Tuesday, August 21, 2007

Summer's Gone: A Quick Story About Disappointment And Empathy


I was searching for a Mister Rogers quote just now when I traipsed across this one:

    When I was in college, I went to New York to talk to a songwriter I admired very much. I took him four or five songs I'd written and thought he'd introduce me to Tin Pan Alley and it would be the beginning of my career. After I played him my songs, he said, "You have very nice songs. Come back when you have a barrelfull."
    A barrelfull of songs! That would mean hundreds of songs. I can still remember the disappointment I felt as I traveled all that way back to college. Nevertheless, that man's counsel was more inspired than I'd realized. It took me years to understand that. And so, after the initial disappointment, I got to work; and through the years, one by one, I have written a barrelfull.

    In fact, the barrel's overflowing now, and I can tell you, the more I wrote, the better the songs became, and the more those songs revealed what was in me.
First, I love the image of Fred Rogers in college. It is often difficult to imagine him as anything less than fully-formed, or fully self-actualized.

Second, I never knew he dreamt of being an honest-to-goodness songwriter. I love that. I mean, I obviously know we shared music in common. That's why, on that first afternoon we spent together in Nantucket, I brought my guitar (which is in my hands in my favorite photo of us).

I played him "Summer's Gone," which was a new song of mine then, and is kind of a sad thing to play ("Summer's gone away / Everything left to decay / There is nothing you can say / To make it last") on Labor Day Weekend for a man who'd recently retired and (as it would end up) would be gone (physically, anyway) in a year and a half.

Later, in his study overlooking Madaket Sound, he played "It's A Beautiful Day In The Neighborhood," then sang "Happy Birthday" to me.

Still, I never knew Mister Rogers aspired to Tin Pan Alley, much as I moved to New York dreaming of a record deal. And I never knew he'd suffered any sort of disappointment (of course he did, but you know what I mean). I love that -- in retrospect -- his life's work seemed charted in advance. In the moment, though, he suffered the same uncertainty and discovery as we all do.

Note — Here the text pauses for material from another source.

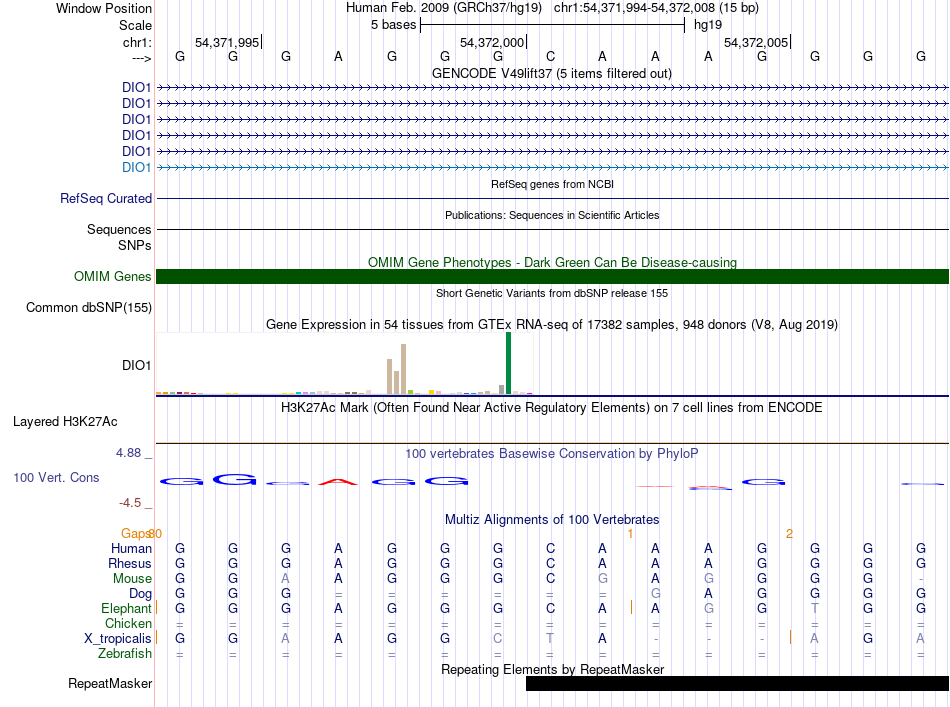The image size is (950, 707).
Task: Click the DIO1 GTEx expression label
Action: [136, 365]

Moreover, though, I appreciate the empathy inherent to his story. Empathy -- the capacity to understand, be aware, and sensitive to the feelings, thoughts, and experience of another person without having the feelings, thoughts -- isn't in easy to come by in our culture. Nor is it easy to learn. Mister Rogers had it in spades. By sharing his own disappointment here, he demonstrates that he understands ours. I admire that. And aspire to it.